Lydia Gurdjieff lui adressa un sourire triste.
— C’est ce que tout le monde pense au début. Mais vous souffrez de ce que l’on appelle un désordre post-traumatique. La même chose est arrivée aux vétérans de la guerre du Golfe et des guerres colombiennes, à la différence près qu’au lieu de laisser vos souvenirs vous envahir, vous les refoulez.
Lydia Gurdjieff toucha la main de Heather.
— Écoutez, il n’y a pas de quoi avoir honte, vous n’êtes pas responsable. Mais vous devez accepter de vous souvenir.
Heather resta silencieuse.
Lydia Gurdjieff baissa la voix.
— C’est plus courant que vous ne croyez, dit-elle. Cela m’est arrivé, à moi aussi.
— Vraiment ?
La thérapeute regardait Heather droit dans les yeux.
— De l’âge de six ans, environ, jusqu’à l’âge de quatorze ans. Pas toutes les nuits, mais souvent.
— Oh ! c’est… c’est vraiment terrible ! s’écria-t-elle, horrifiée.
Lydia Gurdjieff agita la main gauche.
— Ne soyez pas désolée pour moi, ni pour vous. Au contraire, ces choses-là doivent nous fortifier.
— Mais… comment avez-vous réagi ?
— Il ne s’agit pas de moi, mais de vous. C’est vraiment dommage que votre père soit mort. Vous ne pouvez pas vous confronter à lui. C’est la meilleure chose à faire, croyez-moi : vous devez vous confronter à celui qui a abusé de vous. C’est une démarche qui donne une grande force. Malheureusement, tout le monde n’en est pas capable. Il y a des femmes qui ont peur, qui redoutent d’être déshéritées ou coupées du reste de leur famille. Mais quand il y a un résultat positif, c’est formidable.
— Ah oui ? dit Heather. Vous avez des patientes qui ont réussi ?
— Absolument. J’en ai plusieurs.
Heather ne savait pas trop jusqu’où elle pouvait aller.
— Vous avez un exemple récent ?
— Je n’ai pas le droit de vous parler de mes patientes.
— Naturellement. Mais en termes généraux…
— Eh bien, la semaine dernière, l’une d’elles s’est confrontée à l’homme qui a abusé d’elle.
Heather sentit son cœur battre la chamade. Elle fit un effort pour rester très prudente.
— Est-ce que ça l’a aidée ? Et lui, comment a-t-il réagi ?
— Elle… Oui, ça l’a vraiment aidée.
— Mais comment ? Je veux dire, est-elle libérée de ce qui la tourmentait ?
— C’est indéniable !
— Comment le savez-vous ? Comment pouvez-vous affirmer que cette démarche a changé quelque chose en elle ?
— Voyez-vous, cette patiente… que je ne nommerai pas, avait un problème avec la nourriture. C’est une réaction très courante chez les femmes victimes d’abus sexuels. L’autre symptôme fréquent est la difficulté à trouver le sommeil. C’est ce qui vous arrive. Quoi qu’il en soit, elle était boulimique. Or, depuis sa confrontation, elle est devenue parfaitement équilibrée. Voyez-vous, ce dont elle voulait se débarrasser, ce qu’elle voulait extirper d’elle-même, elle a fini par l’expulser définitivement.

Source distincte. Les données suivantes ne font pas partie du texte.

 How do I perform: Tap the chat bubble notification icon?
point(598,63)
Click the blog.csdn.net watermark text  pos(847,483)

— Je ne crois pas avoir eu le même problème ! Était-elle comme moi, incertaine ?
— Au début, oui. Ce n’est que plus tard que tout a refait surface. J’ai toutes les raisons de croire que cela se produira de la même façon pour vous. Nous trouverons la vérité et nous l’affronterons ensemble.

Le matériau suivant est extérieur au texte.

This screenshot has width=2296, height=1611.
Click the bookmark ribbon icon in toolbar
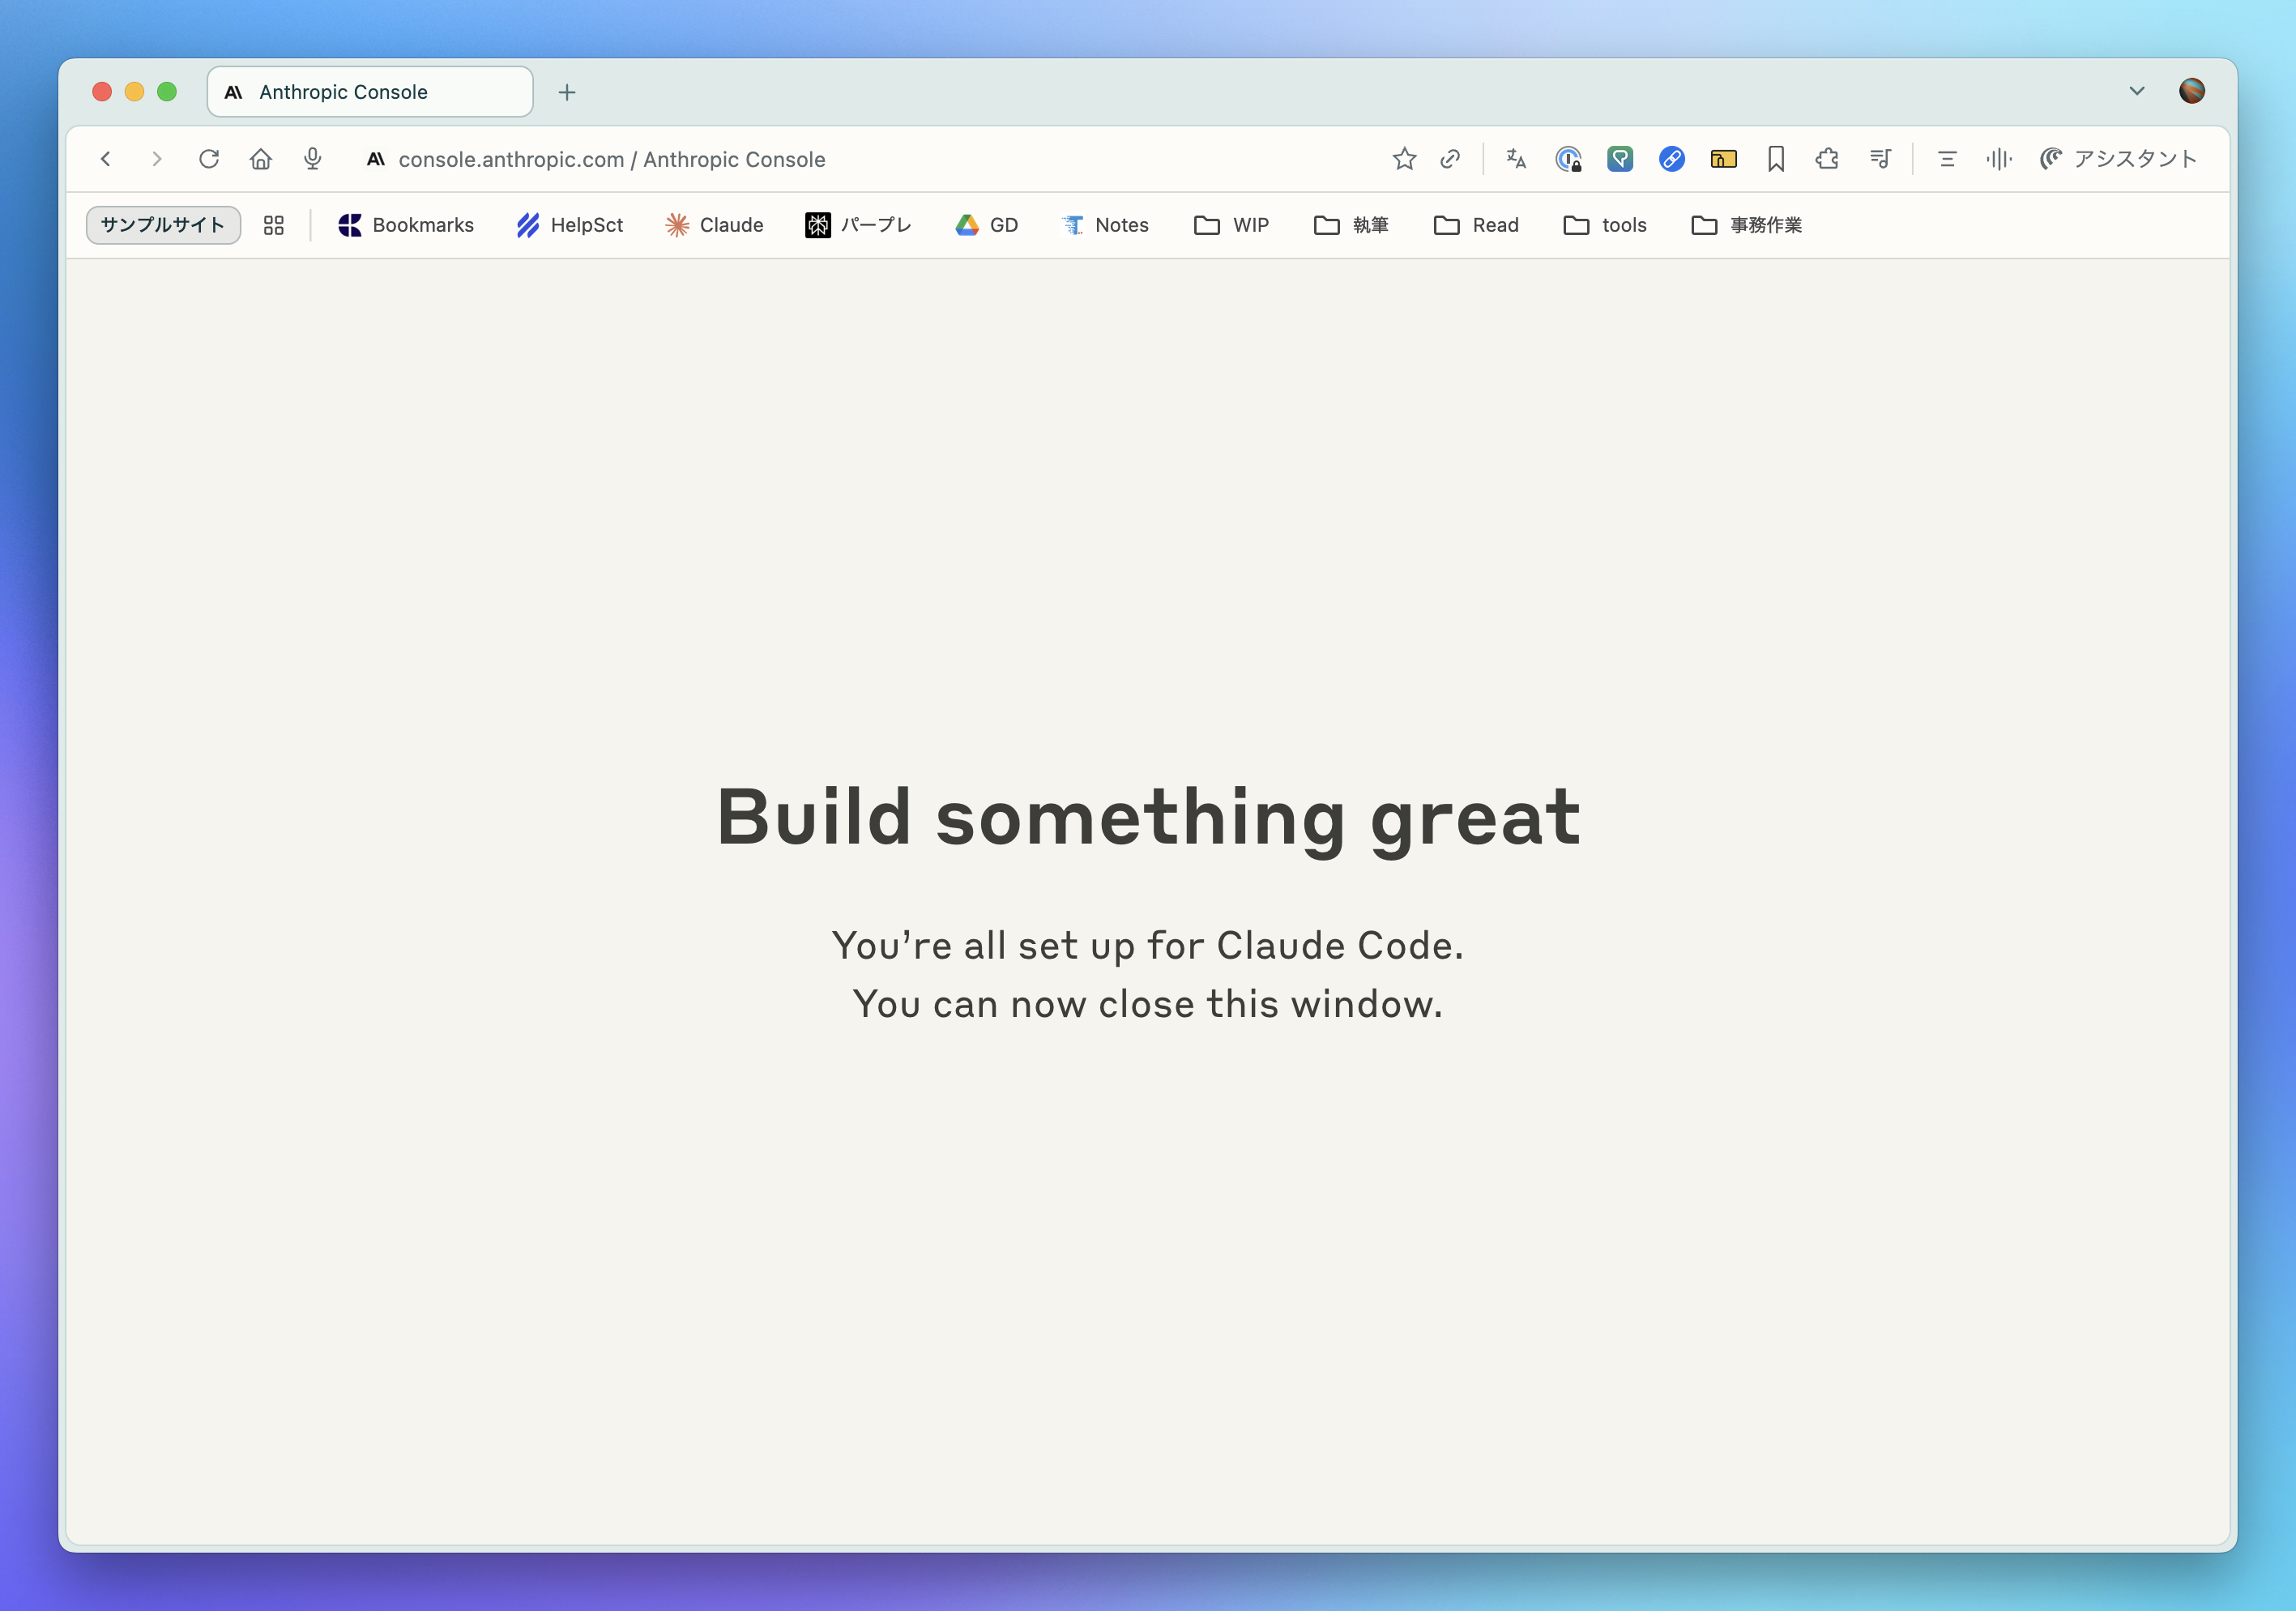[1776, 159]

— Je ne sais pas. Je ne crois pas que cela se soit produit. Et… et puis… Je veux dire, les abus sexuels, l’inceste… tout ça, ce sont des histoires de magazines à scandales. C’est presque un cliché.

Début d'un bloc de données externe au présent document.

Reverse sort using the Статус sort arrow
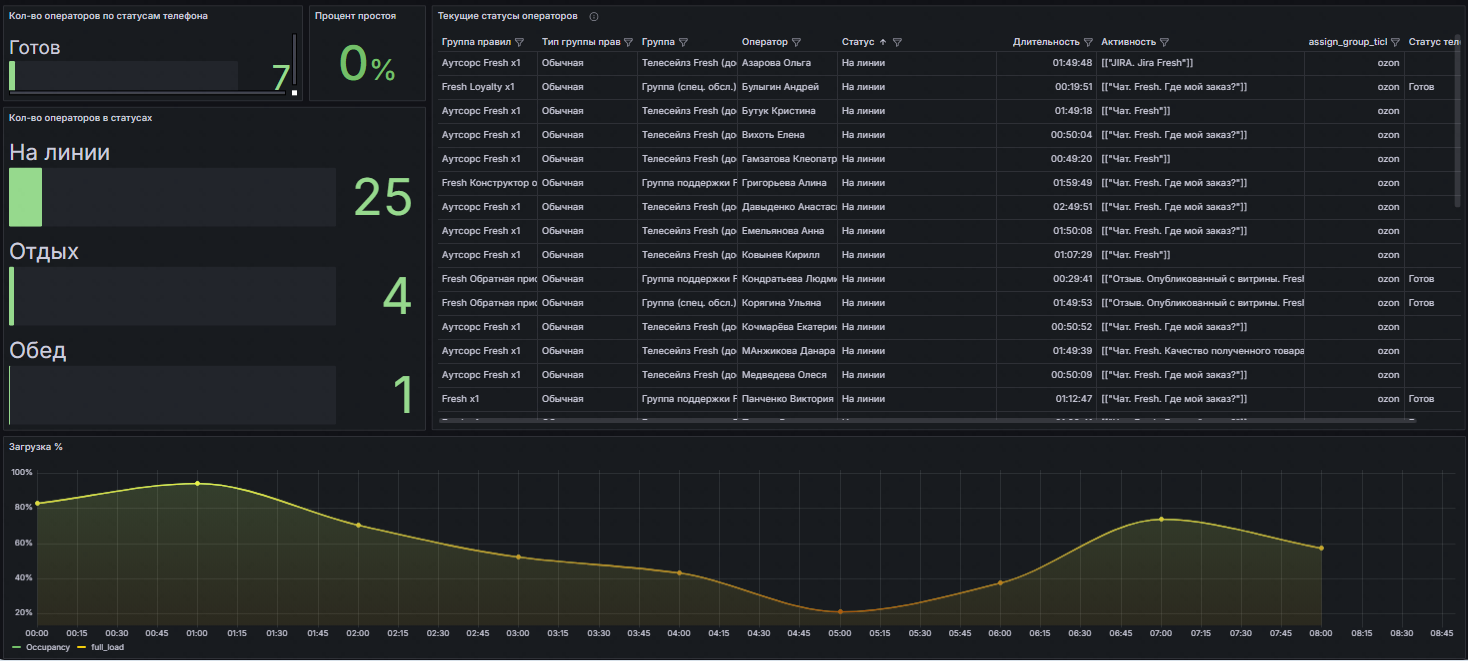The image size is (1468, 661). (x=883, y=43)
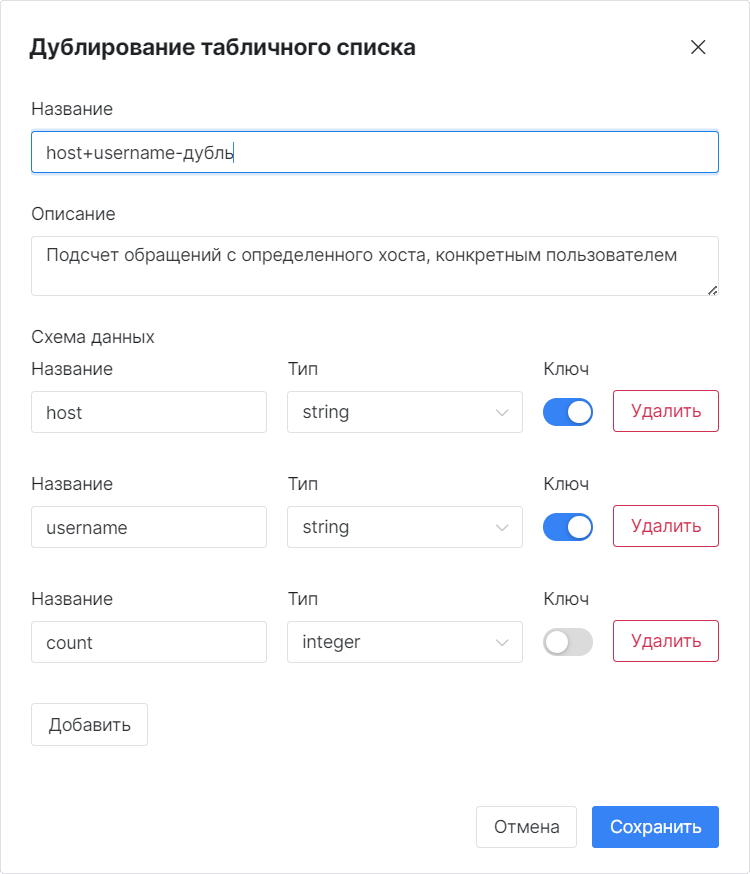Delete the host field row
Viewport: 750px width, 874px height.
point(666,411)
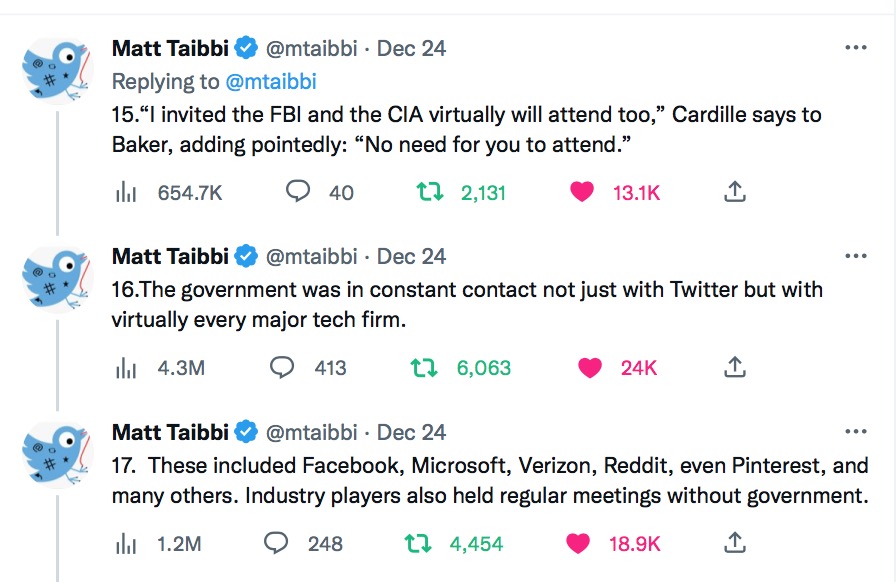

— C’est renversant, vous vous trompez complètement ! déclara la thérapeute d’un ton acide. Et si vous étiez la seule ! Mais c’est toute la société. Vous savez, dans les années 1980, quand on a vraiment commencé à parler des abus sexuels et de l’inceste, le sujet a été pris au sérieux et examiné à fond. Pour les personnes comme moi, qui en étaient victimes, ce fut un bol d’air frais. Nous n’avions plus à cacher ce sale petit secret ; les choses horribles que nous avions subies étaient exposées au grand jour, et nous avons enfin compris que nous n’en portions pas la responsabilité. Mais c’est une vérité pénible à entendre, et les gens comme vous – ceux qui ont vu leurs voisins, leur père ou d’autres parents sous cet éclairage tout à fait nouveau – se sont trouvés très mal à l’aise. Ils préféraient l’époque où la vérité était cachée, où ils n’avaient pas à l’affronter. Ils voulaient enfouir ce souvenir, le marginaliser, le rayer de leur mémoire, et surtout empêcher les autres d’en parler.